- Required work: Return exactly the lines of the records below, starting at the line that contains "Given: Expand the Model dropdown filter" and ending at the line that contains "1324x658 pixels.", with both of those lines kept.

--- Dataset extract Enclosed Below ---

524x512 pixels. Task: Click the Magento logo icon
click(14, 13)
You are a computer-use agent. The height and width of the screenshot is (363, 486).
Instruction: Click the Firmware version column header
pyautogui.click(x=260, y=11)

--- End of Enclosed Dataset extract ---
--- Dataset extract Enclosed Below ---

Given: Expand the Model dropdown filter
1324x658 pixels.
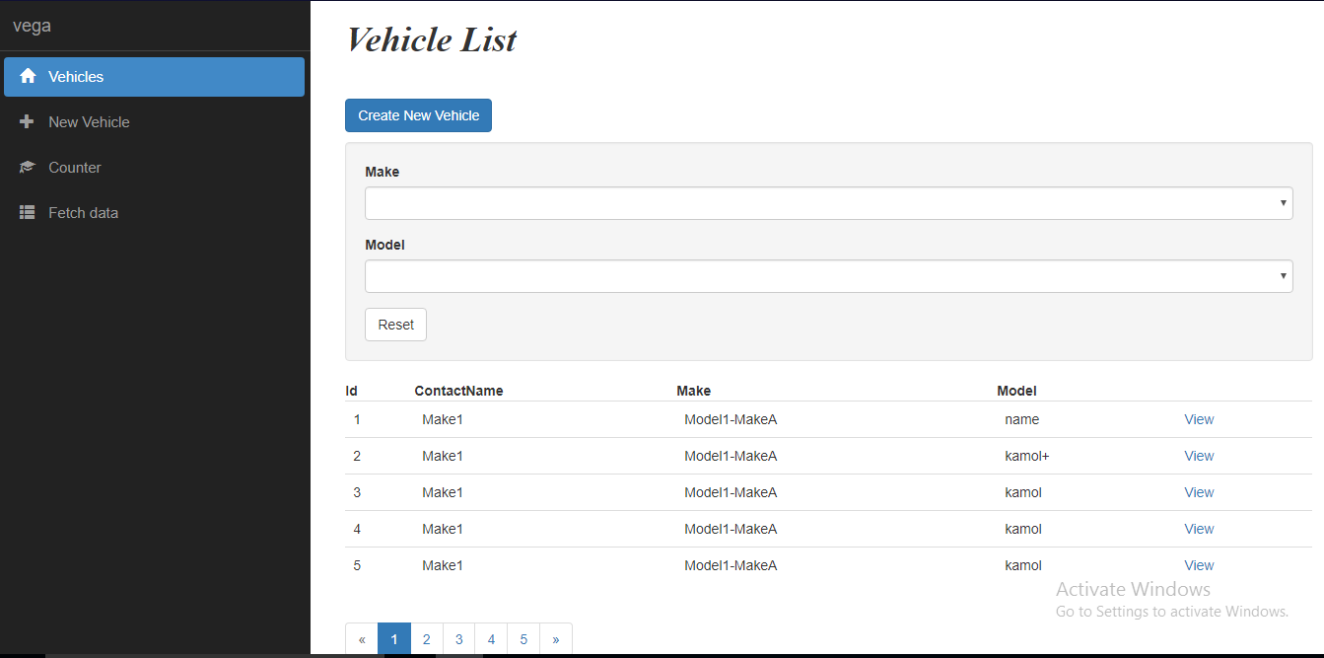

--- End of Enclosed Dataset extract ---

- Response:
Given: Expand the Model dropdown filter
1324x658 pixels.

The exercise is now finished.